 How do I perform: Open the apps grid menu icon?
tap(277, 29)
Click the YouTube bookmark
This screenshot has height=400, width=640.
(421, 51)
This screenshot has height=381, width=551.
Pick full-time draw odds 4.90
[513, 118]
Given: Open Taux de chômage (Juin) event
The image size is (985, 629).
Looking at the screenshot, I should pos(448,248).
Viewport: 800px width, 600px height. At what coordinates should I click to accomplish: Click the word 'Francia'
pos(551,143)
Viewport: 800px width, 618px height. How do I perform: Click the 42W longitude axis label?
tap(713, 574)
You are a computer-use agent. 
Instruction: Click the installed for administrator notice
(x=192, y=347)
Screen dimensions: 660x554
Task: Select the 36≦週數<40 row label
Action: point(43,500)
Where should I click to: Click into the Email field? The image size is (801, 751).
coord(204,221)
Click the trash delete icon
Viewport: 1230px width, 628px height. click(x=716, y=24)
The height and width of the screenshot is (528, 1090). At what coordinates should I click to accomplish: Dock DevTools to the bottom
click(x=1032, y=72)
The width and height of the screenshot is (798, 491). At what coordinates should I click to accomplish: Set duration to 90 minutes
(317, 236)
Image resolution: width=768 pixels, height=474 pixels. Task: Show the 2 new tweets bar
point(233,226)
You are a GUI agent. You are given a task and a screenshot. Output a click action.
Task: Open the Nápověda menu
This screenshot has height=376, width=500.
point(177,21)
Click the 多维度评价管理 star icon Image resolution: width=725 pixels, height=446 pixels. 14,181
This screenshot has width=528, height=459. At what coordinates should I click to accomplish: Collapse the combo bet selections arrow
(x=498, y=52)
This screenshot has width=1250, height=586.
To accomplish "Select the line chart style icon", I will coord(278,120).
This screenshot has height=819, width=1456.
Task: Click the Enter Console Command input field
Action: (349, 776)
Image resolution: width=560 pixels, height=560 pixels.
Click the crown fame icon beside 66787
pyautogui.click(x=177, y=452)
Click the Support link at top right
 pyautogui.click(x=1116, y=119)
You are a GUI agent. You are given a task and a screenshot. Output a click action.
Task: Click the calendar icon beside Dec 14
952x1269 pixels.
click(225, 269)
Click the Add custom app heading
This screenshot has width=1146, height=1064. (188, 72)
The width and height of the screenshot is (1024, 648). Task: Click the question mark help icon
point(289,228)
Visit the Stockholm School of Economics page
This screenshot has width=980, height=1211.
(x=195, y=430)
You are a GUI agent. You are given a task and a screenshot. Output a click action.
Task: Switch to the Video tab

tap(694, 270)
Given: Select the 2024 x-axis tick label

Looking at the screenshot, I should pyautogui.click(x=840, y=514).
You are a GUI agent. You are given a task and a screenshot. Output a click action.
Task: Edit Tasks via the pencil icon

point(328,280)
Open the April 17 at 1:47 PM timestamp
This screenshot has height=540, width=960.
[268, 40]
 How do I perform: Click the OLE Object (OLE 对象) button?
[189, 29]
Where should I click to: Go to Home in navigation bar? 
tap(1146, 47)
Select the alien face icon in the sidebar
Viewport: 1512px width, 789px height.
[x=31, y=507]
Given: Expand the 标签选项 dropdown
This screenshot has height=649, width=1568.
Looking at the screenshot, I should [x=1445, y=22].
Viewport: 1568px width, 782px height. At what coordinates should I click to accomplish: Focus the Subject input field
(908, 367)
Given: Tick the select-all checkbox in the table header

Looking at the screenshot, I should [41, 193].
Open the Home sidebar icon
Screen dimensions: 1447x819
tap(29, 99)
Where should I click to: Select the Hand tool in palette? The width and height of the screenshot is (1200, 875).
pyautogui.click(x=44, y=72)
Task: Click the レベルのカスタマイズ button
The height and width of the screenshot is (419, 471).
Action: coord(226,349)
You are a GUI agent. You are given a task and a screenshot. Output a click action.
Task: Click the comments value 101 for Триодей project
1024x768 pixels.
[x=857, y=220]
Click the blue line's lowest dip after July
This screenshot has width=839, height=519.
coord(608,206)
* * *
- **Given request**:
Rewrite all of the data above with every "At what coordinates should I click to accomplish" changed to "Where do I click to accomplish", keeping everything else the same.

- **Response to this task**:
 How do I perform: Open the apps grid menu icon?
tap(277, 29)
Click the YouTube bookmark
This screenshot has height=400, width=640.
(421, 51)
This screenshot has height=381, width=551.
Pick full-time draw odds 4.90
[513, 118]
Given: Open Taux de chômage (Juin) event
The image size is (985, 629).
Looking at the screenshot, I should pos(448,248).
Viewport: 800px width, 600px height. Where do I click to accomplish: Click the word 'Francia'
pos(551,143)
Viewport: 800px width, 618px height. How do I perform: Click the 42W longitude axis label?
tap(713, 574)
You are a computer-use agent. 
Instruction: Click the installed for administrator notice
(x=192, y=347)
Screen dimensions: 660x554
Task: Select the 36≦週數<40 row label
Action: point(43,500)
Where should I click to: Click into the Email field? The image size is (801, 751).
coord(204,221)
Click the trash delete icon
Viewport: 1230px width, 628px height. click(x=716, y=24)
The height and width of the screenshot is (528, 1090). Where do I click to accomplish: Dock DevTools to the bottom
click(x=1032, y=72)
The width and height of the screenshot is (798, 491). Where do I click to accomplish: Set duration to 90 minutes
(317, 236)
Image resolution: width=768 pixels, height=474 pixels. Task: Show the 2 new tweets bar
point(233,226)
You are a GUI agent. You are given a task and a screenshot. Output a click action.
Task: Open the Nápověda menu
This screenshot has height=376, width=500.
point(177,21)
Click the 多维度评价管理 star icon Image resolution: width=725 pixels, height=446 pixels. 14,181
This screenshot has width=528, height=459. Where do I click to accomplish: Collapse the combo bet selections arrow
(x=498, y=52)
This screenshot has width=1250, height=586.
To accomplish "Select the line chart style icon", I will coord(278,120).
This screenshot has height=819, width=1456.
Task: Click the Enter Console Command input field
Action: (349, 776)
Image resolution: width=560 pixels, height=560 pixels.
Click the crown fame icon beside 66787
pyautogui.click(x=177, y=452)
Click the Support link at top right
 pyautogui.click(x=1116, y=119)
You are a GUI agent. You are given a task and a screenshot. Output a click action.
Task: Click the calendar icon beside Dec 14
952x1269 pixels.
click(225, 269)
Click the Add custom app heading
This screenshot has width=1146, height=1064. (188, 72)
The width and height of the screenshot is (1024, 648). Task: Click the question mark help icon
point(289,228)
Visit the Stockholm School of Economics page
This screenshot has width=980, height=1211.
(x=195, y=430)
You are a GUI agent. You are given a task and a screenshot. Output a click action.
Task: Switch to the Video tab

tap(694, 270)
Given: Select the 2024 x-axis tick label

Looking at the screenshot, I should pyautogui.click(x=840, y=514).
You are a GUI agent. You are given a task and a screenshot. Output a click action.
Task: Edit Tasks via the pencil icon

point(328,280)
Open the April 17 at 1:47 PM timestamp
This screenshot has height=540, width=960.
[268, 40]
 How do I perform: Click the OLE Object (OLE 对象) button?
[189, 29]
Where should I click to: Go to Home in navigation bar? 
tap(1146, 47)
Select the alien face icon in the sidebar
Viewport: 1512px width, 789px height.
[x=31, y=507]
Given: Expand the 标签选项 dropdown
This screenshot has height=649, width=1568.
Looking at the screenshot, I should [x=1445, y=22].
Viewport: 1568px width, 782px height. Where do I click to accomplish: Focus the Subject input field
(908, 367)
Given: Tick the select-all checkbox in the table header

Looking at the screenshot, I should [41, 193].
Open the Home sidebar icon
Screen dimensions: 1447x819
tap(29, 99)
Where should I click to: Select the Hand tool in palette? The width and height of the screenshot is (1200, 875).
pyautogui.click(x=44, y=72)
Task: Click the レベルのカスタマイズ button
The height and width of the screenshot is (419, 471).
Action: coord(226,349)
You are a GUI agent. You are given a task and a screenshot. Output a click action.
Task: Click the comments value 101 for Триодей project
1024x768 pixels.
[x=857, y=220]
Click the blue line's lowest dip after July
This screenshot has width=839, height=519.
coord(608,206)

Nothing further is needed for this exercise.